Page excerpt:
========================================
WE have, of late, stirring news from Italy. The world has long been startled by the feats of a citizen king. It will now have to witness the sayings and doings of a liberal pope. The "old chimera," as Mr. Thomas Carlyle has it, is rejuvenised. Instead of a shrivelled mummy in pontificalibus, a testy and crusty, wrathful and ruthless dotard, cursing, proscribing, hanging, anathematising, behold! a chubby-faced, simpering, middle-aged philanthropist sits on Peter's chair; dabbles in Habeas Corpus and railway plans, appoints his own ministers, countenances old offenders, and admits opera dancers and founders of institutes to the honour of the apostolical kiss.

John Bull looks on and applauds. John is a lover of peaceful, gentlemanlike revolutions. He asks no better than to befriend freedom all

cver the world. He forgets at what dire a price he had to win it for himself. Rebellions and civil wars were to him necessary evils. They did him a deal of good in the end; but he is by no means satisfied that equal benefit may be derived from them in all instances, or that the same advantages may not be come at without their concomitant inflictions.
========================================
Recorded data:
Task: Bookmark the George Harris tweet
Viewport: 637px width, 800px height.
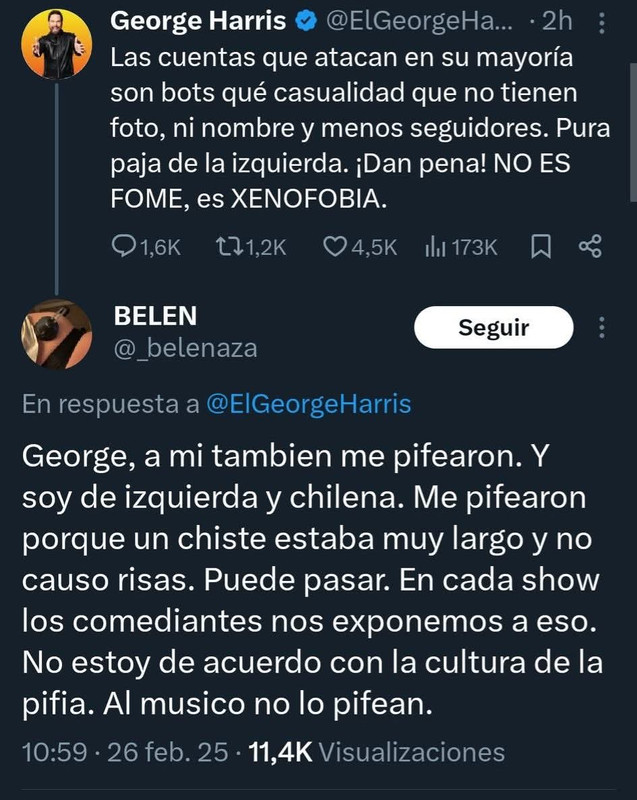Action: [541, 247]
========================================
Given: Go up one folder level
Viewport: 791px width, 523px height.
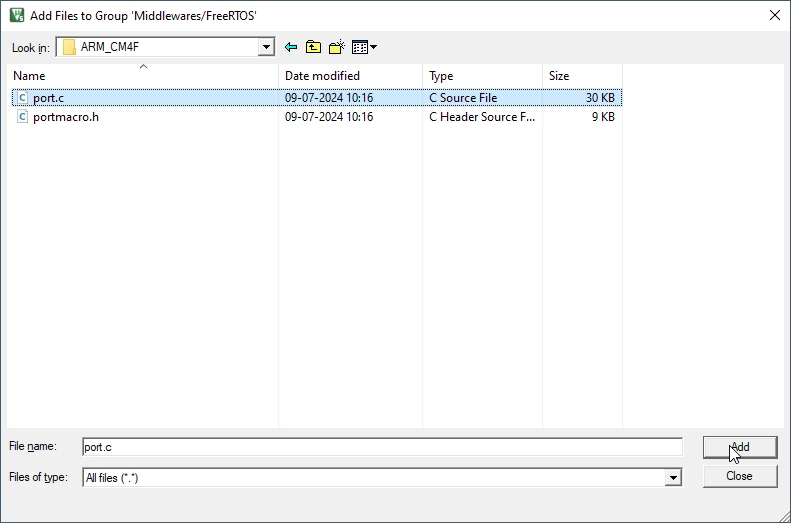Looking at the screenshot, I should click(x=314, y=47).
========================================
Task directions: In the passage on the liberal pope, what kind of revolutions is John Bull said to love?

Solution for this problem: Peaceful, gentlemanlike revolutions.